### Text provided
#####

And here’s what CNN has to say: “There were 55 births for every 1,000 women of reproductive age in 2023, CDC data shows, fewer than any other year on record… The US fertility rate has been trending down for decades, with particularly steep dips after the Great Recession of 2008.”
A higher percentage of the US population is single and childless than is married with children. America’s fertility rate is almost 1.7, 20 percent below replacement level.
Also, “The share of US 30-year-olds who are actually living an adult life has collapsed over the last four decades.” Check out this chart – the rates of marriage, home ownership and living with children have collapsed since the 1980s:
The share of US 30-year olds who are actually living an adult life has collapsed over the last 4 decades. pic.twitter.com/1dq3jU2wCU
— Alf (@MacroAlf) January 2, 2025
And here’s the grim story on abortion from Yahoo News: “Abortions are becoming slightly more common now than before Dobbs. There have been slightly more monthly abortions across the country recently than there were in the months leading up to the June 2022 ruling, even as the number in states with bans dropped to near zero.”
Illegal immigration has made the US a magnet for criminals. The notorious Venezuelan gang Tren de Aragua is now active in 18 states. Crime is a mechanism of social revolution and has changed the way millions go about their daily lives. Could the public one day come to embrace a police state to restore law and order?
Aldous Huxley’s Brave New World scenario is upon us. Canadian film-maker Denis Villeneuve offered some insight in a recent interview:
We behave like AI circuits. The ways we see the world are narrow-minded binaries. We’re disconnecting from each other, and society is crumbling in some ways. It’s frightening.
There’s something addictive about the fact that you can access any information, any song, any book. It’s compulsive. It’s like a drug. I’m very tempted to disconnect myself. It would be fresh air.
And as for sexual morality: “More than 795,000 people were listed on state sex offender registries as of August 2024. Since 2019, the number of registered sex offenders in the U.S. has risen by nearly 43,000, or around six percent.”
To complete the list of civilisational threats, secularism is making great strides:
Young Americans ages 18-29 have dominated the growth in the religiously unaffiliated category over the past four decades, but the percentage of those in this age group who are unaffiliated has remained stable around 34–38% since 2016. However, as the cohorts age, the growth in religiously unaffiliated Americans has started to show up more in the 30-49 age category, which is up to 32% unaffiliated from 26% in 2016. The 50-64 group has seen a smaller bump, with the religiously unaffiliated going from 18% in 2016 to 20% in 2022, while the 65-and-older age group has jumped from 12% unaffiliated in 2016 to 17% in 2022.

#####

### Tasks to carry out
1) Name the age groups for which the final paragraph of the text on American social trends gives a share of religiously unaffiliated Americans.
2) Extract, word for word, the lines of the records from the line with "Task: Select the pencil edit tool" through the end of the records, leaving out the pictures.
The records that follow bear no relation to the text on American social trends.

### Data provided
#####

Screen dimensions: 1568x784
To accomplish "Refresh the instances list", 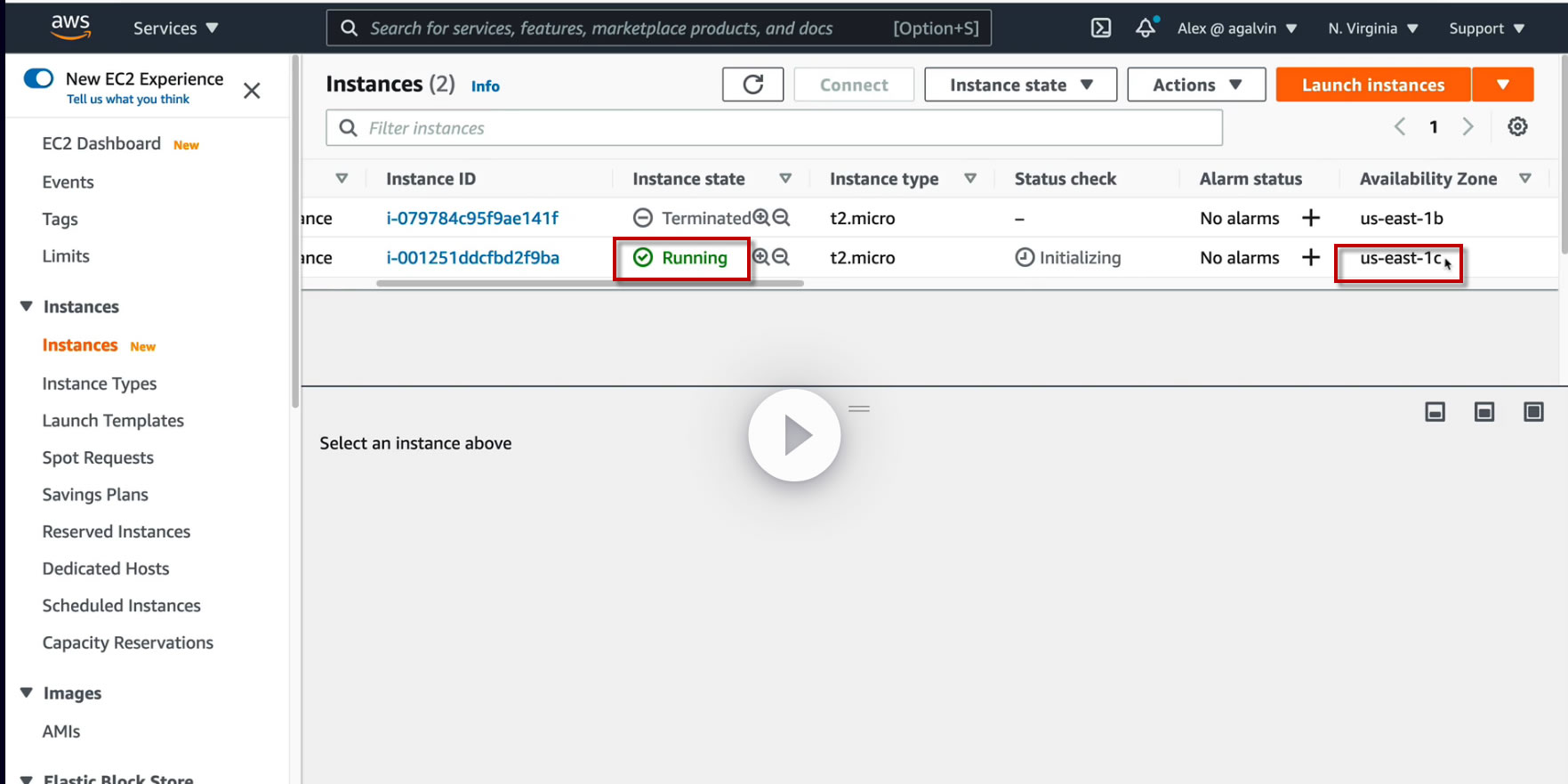I will coord(752,85).
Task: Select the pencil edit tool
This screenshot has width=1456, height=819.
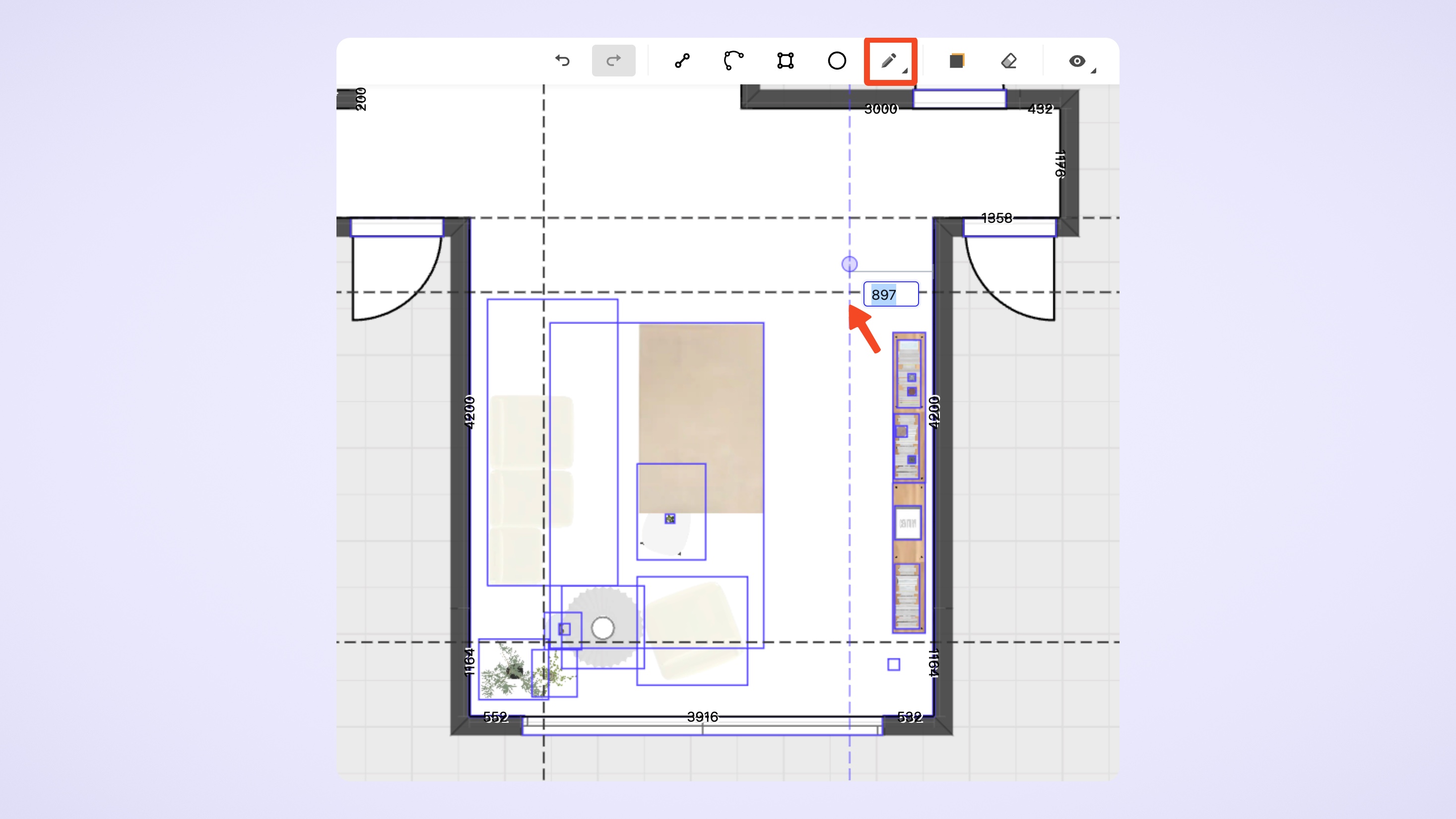Action: click(888, 61)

#####

### Solution list
1) 18–29, 30–49, 50–64, and 65 and older

2)
Task: Select the pencil edit tool
This screenshot has width=1456, height=819.
Action: click(888, 61)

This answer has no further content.